Reports, or New Cases

Title page from Reports, or New Cases, George Wythe Collection, Wolf Law Library, College of William & Mary.

Author John March
Editor {{{editor}}}
Translator {{{trans}}}
Published London: Printed by M.F. for W. Lee, M. Walbanke, D. Pakeman, and G. Beadel
Date 1648
Edition First
Language English
Volumes {{{set}}} volume set
Pages 1, 218, [20]
Desc. 4to (19 cm.)
Location Shelf F-2
  [[Shelf {{{shelf2}}}]]

John March (1611/12? – 1657) is "probably the 'John Marche, St. Andrew Holborn London' who entered Barnard's Inn" in 1635, then Gray's Inn in 1636. He was called to the bar in 1641.[1] March published a defense of the Long Parliament's militia ordinance, An Argument or, Debate in Law: of the Great Question Concerning the Militia; as it is Now Settled by Ordinance of Both the Houses of Parliament in 1642, and quickly rose to prominence.[2] He followed this work with other publications, including the 1651 work for which he is best known, Amicus Republicae, the Commonwealth's Friend, or, An Exact and Speedie Course to Justice and Right, and for Preventing and Determining of Tedious Law-Suits in which he "held that although the core of the common law remained pure, over the centuries both procedural and substantive corruptions of it had crept into the administration of justice. He likened the common law to a tree that would grow better for 'pruning, and cutting off of its exuberant and unnecessary branches.'"[3]

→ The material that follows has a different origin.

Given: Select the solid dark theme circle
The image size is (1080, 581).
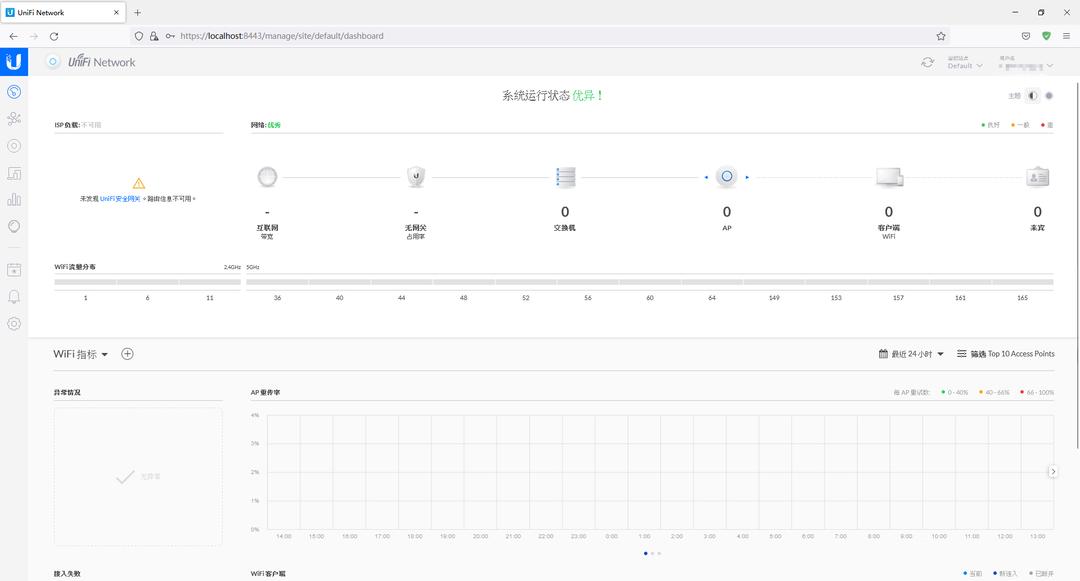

Following the defeat of Scottish and royalist armies in 1652, March travelled to Scotland on the orders of the council of state.[4] There he served until 1653 as one of a commission of four Englishmen and three Scots charged with the administration of justice. He died early in 1657, after ‘a long and expensive sickness’ in a state so impoverished that his widow, Alice, petitioned Lord Protector Cromwell for assistance in her husband's burial.[5]

March published a compilation of King's Bench reports, Reports, or New Cases: with Divers Resolutions and Judgements Given upon Solemn Arguments, and with Great Deliberation in 1648. The reports earned March the faint praise of being "a mean reporter, but not to be rejected."[6]

Headpiece, first page of text.

Evidence for Inclusion in Wythe's Library

Mentioned by George Wythe in his decision for Turpin v. Turpin, "Chief justice Holt, in his argument, on that occasion, mentions two cases, one in Goldesborough 93, and the other in March 137 ..."[7] The Brown Bibliography[8] suggests either the first edition of this title or Some New Cases in the Time of Henry VIII, Edward VI and Queen Mary published in 1586 and edited by John March. The Wolf Law Library chose to purchase a copy of March's Reports or, New Cases.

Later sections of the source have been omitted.